However, whenever I attempt to create the file using flush(), openPMD cannot create the file:

HDF5-DIAG: Error detected in HDF5 (1.12.2) thread 0:
  #000: H5F.c line 532 in H5Fcreate(): unable to create file
    major: File accessibility
    minor: Unable to open file
  #001: H5VLcallback.c line 3282 in H5VL_file_create(): file create failed
    major: Virtual Object Layer
    minor: Unable to create file
  #002: H5VLcallback.c line 3248 in H5VL__file_create(): file create failed
    major: Virtual Object Layer
    minor: Unable to create file
  #003: H5VLnative_file.c line 63 in H5VL__native_file_create(): unable to create file
    major: File accessibility
    minor: Unable to open file
  #004: H5Fint.c line 1898 in H5F_open(): unable to lock the file
    major: File accessibility
    minor: Unable to lock file
  #005: H5FD.c line 1625 in H5FD_lock(): driver lock request failed
    major: Virtual File Layer
    minor: Unable to lock file
  #006: H5FDsec2.c line 1002 in H5FD__sec2_lock(): unable to lock file, errno = 11, error message = 'Resource temporarily unavailable'
    major: Virtual File Layer
    minor: Unable to lock file
[AbstractIOHandlerImpl] IO Task CREATE_FILE failed with exception. Clearing IO queue and passing on the exception.

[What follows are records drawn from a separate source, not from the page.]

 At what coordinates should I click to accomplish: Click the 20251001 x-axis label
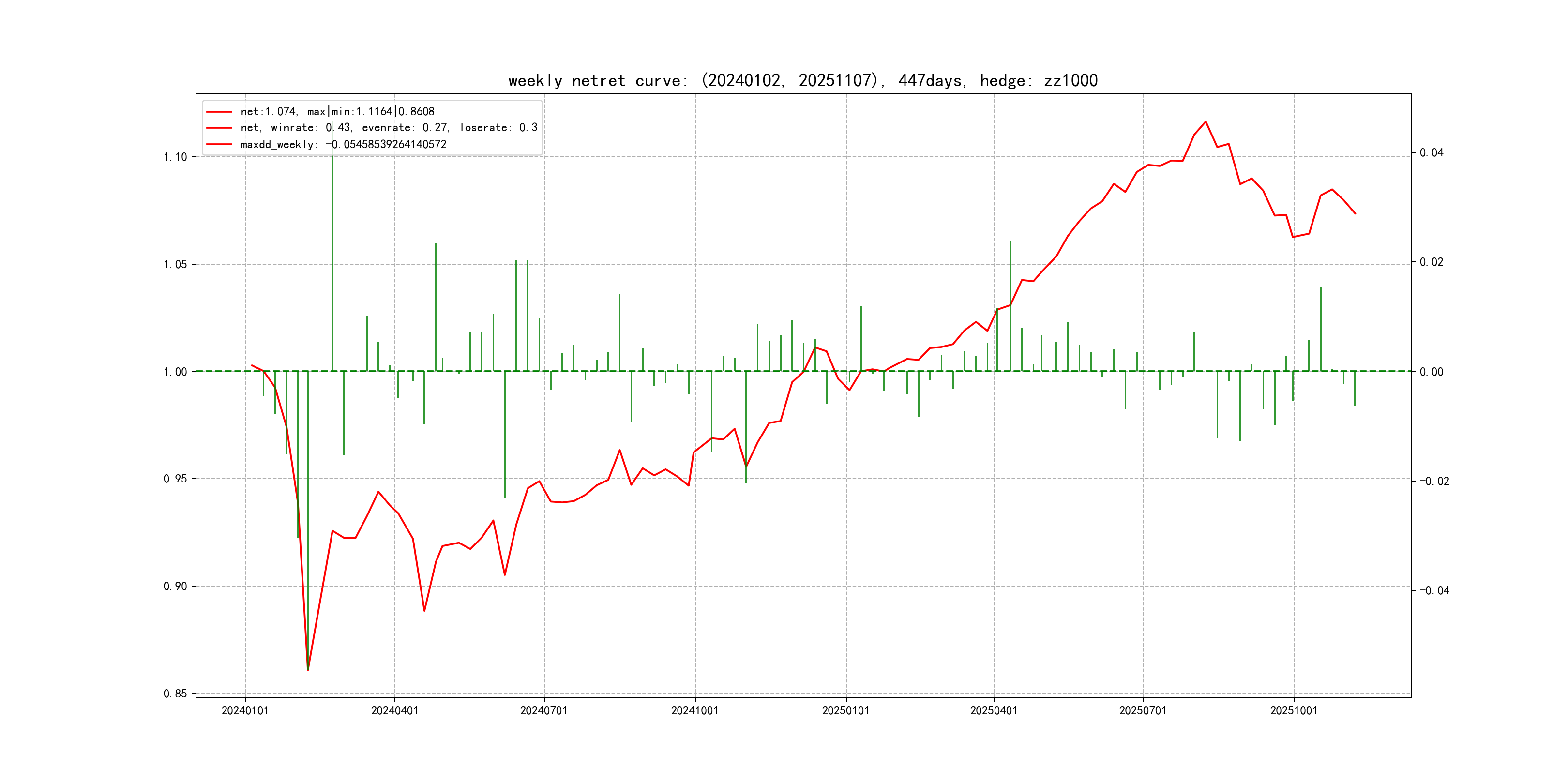pyautogui.click(x=1294, y=710)
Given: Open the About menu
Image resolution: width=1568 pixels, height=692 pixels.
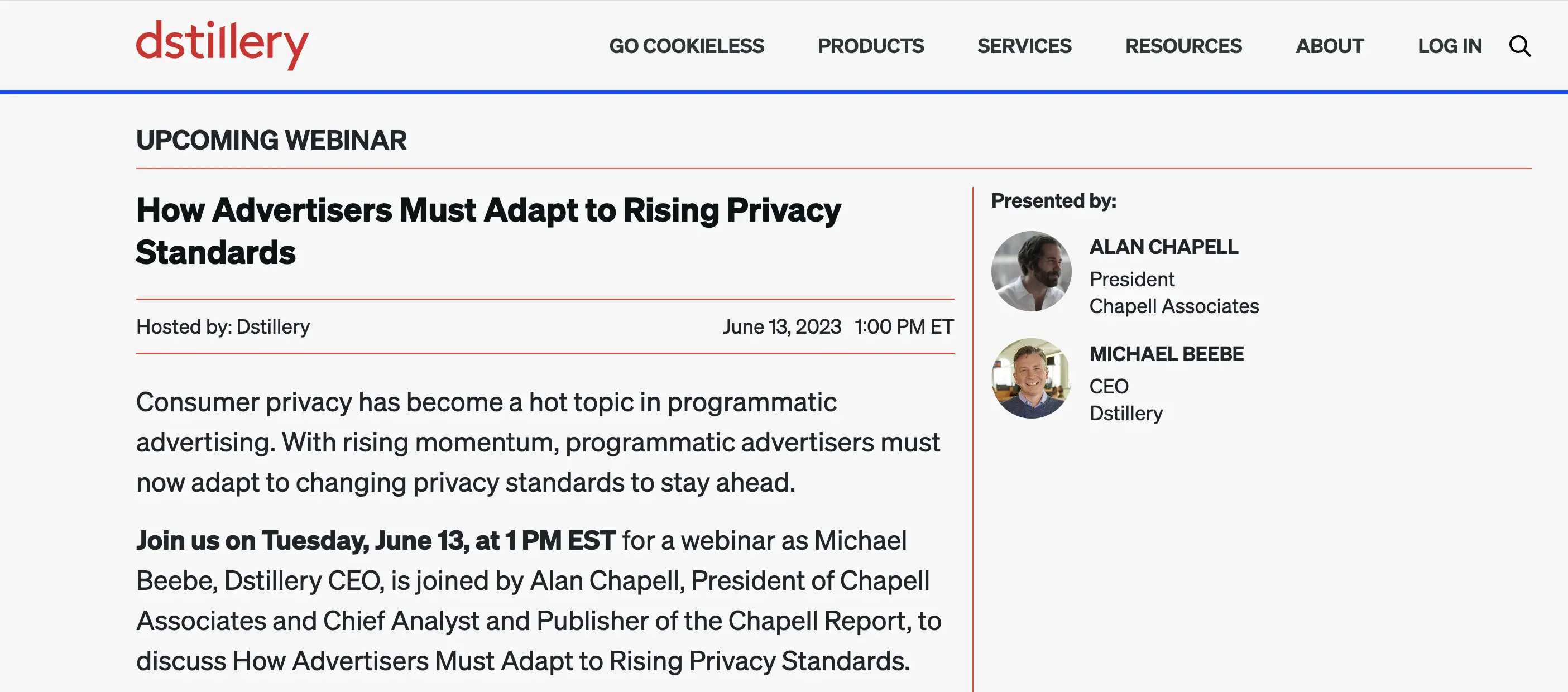Looking at the screenshot, I should (1330, 46).
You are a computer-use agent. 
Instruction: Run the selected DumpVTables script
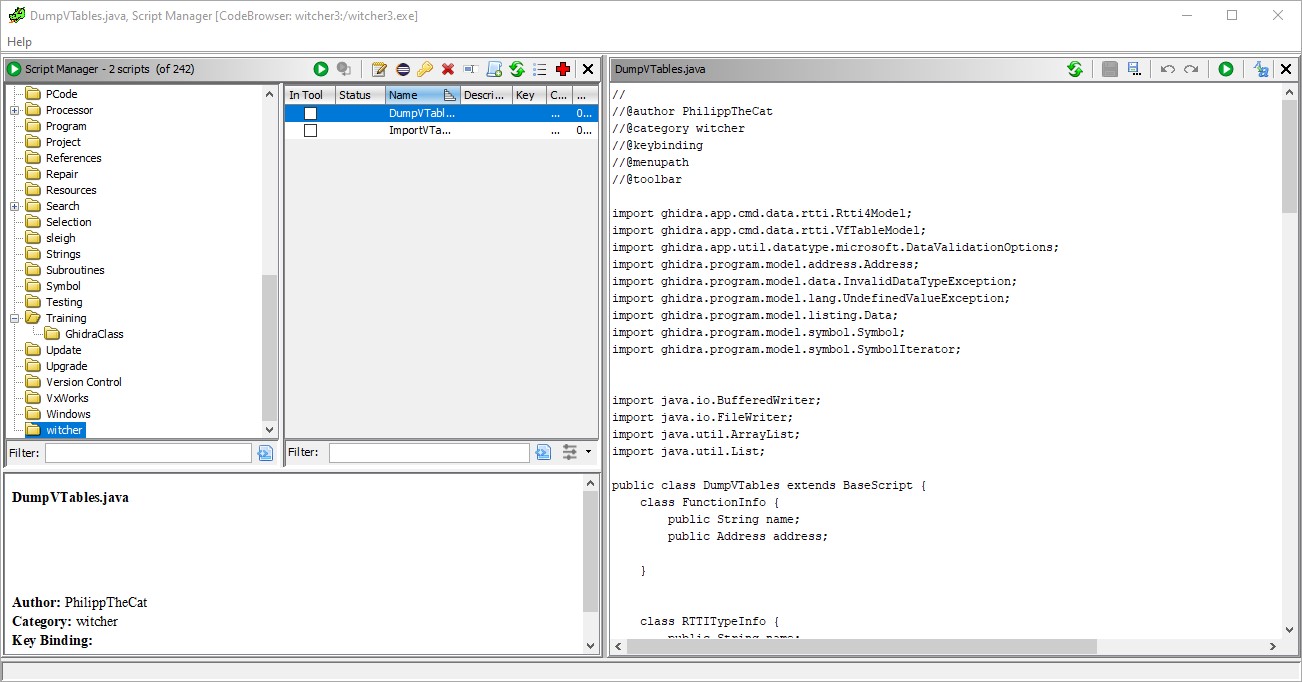pos(321,69)
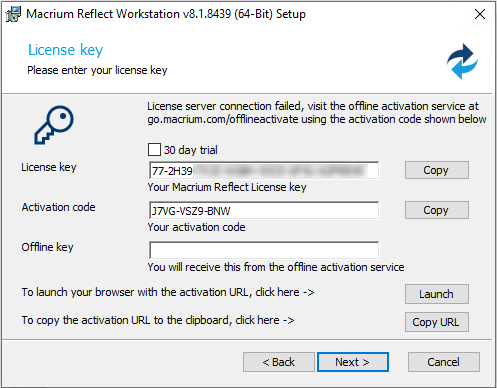
Task: Click the Copy URL button
Action: [437, 322]
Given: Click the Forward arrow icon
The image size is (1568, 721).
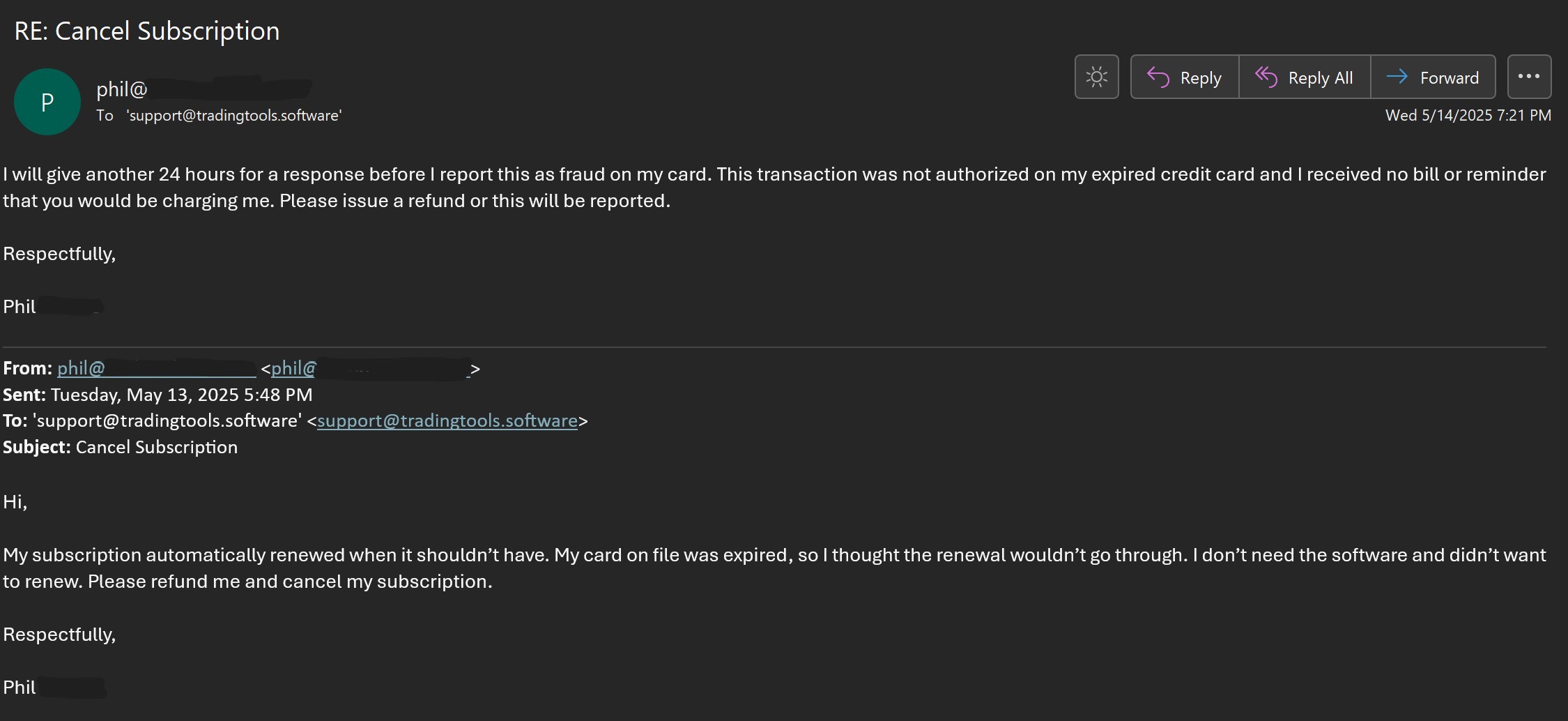Looking at the screenshot, I should click(1397, 77).
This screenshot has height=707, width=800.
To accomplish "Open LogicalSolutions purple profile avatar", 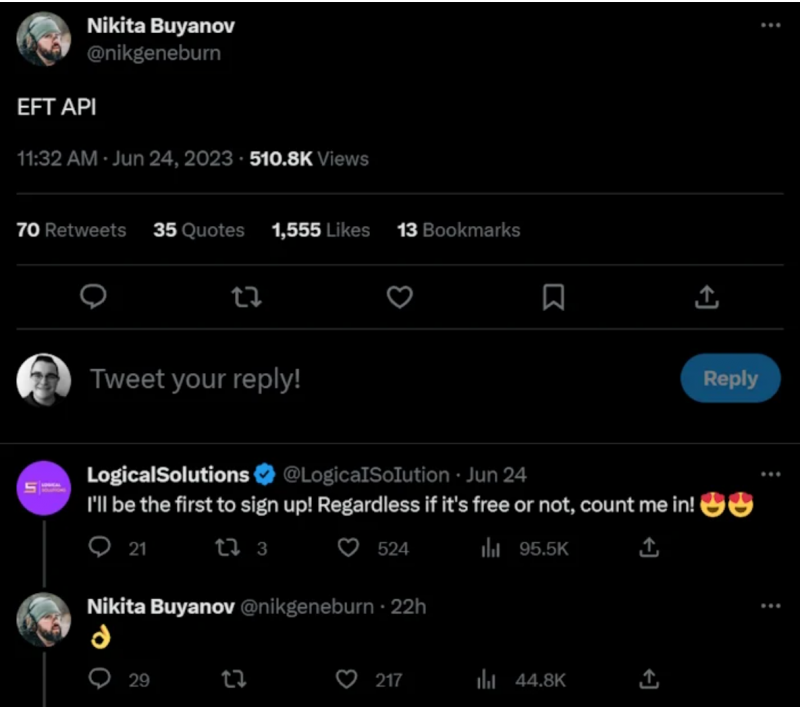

Does anybody know why exactly this fails? I am essentially trying to copy off data from each iteration within the OpenPMDTimeSeries object into a new object and then save it.

franzpoeschel commented 1 month ago

Hey @thmihnea, so what you have is multiple files such as simData_0.h5, simData_10.h5, simData_20.h5 and you want to merge them into a single one, e.g. simData.h5?

We already have a command-line tool that can do exactly that, it is installed along with openPMD-api. You can look up its documentation via openpmd-pipe --help. Something like openpmd-pipe --infile simData_%T.h5 --outfile simData.h5 should do the trick.

I'm not sure what causes the error that you see. In any case, I'd suggest running it_new.close() at the end of each Iteration to avoid building up too much memory. If you're then still interested in debugging this, the environment variable export OPENPMD_VERBOSE=1 will give more information on what is internally happening.

thmihnea commented 1 month ago

Hey @franzpoeschel, Thank you very much for the prompt response.

I have devised a workaround using h5py directly, and I achieved the result I wanted. For now, it seems that it is working properly - I will come back if I encounter any bugs and I choose to use the command.

Thank you again!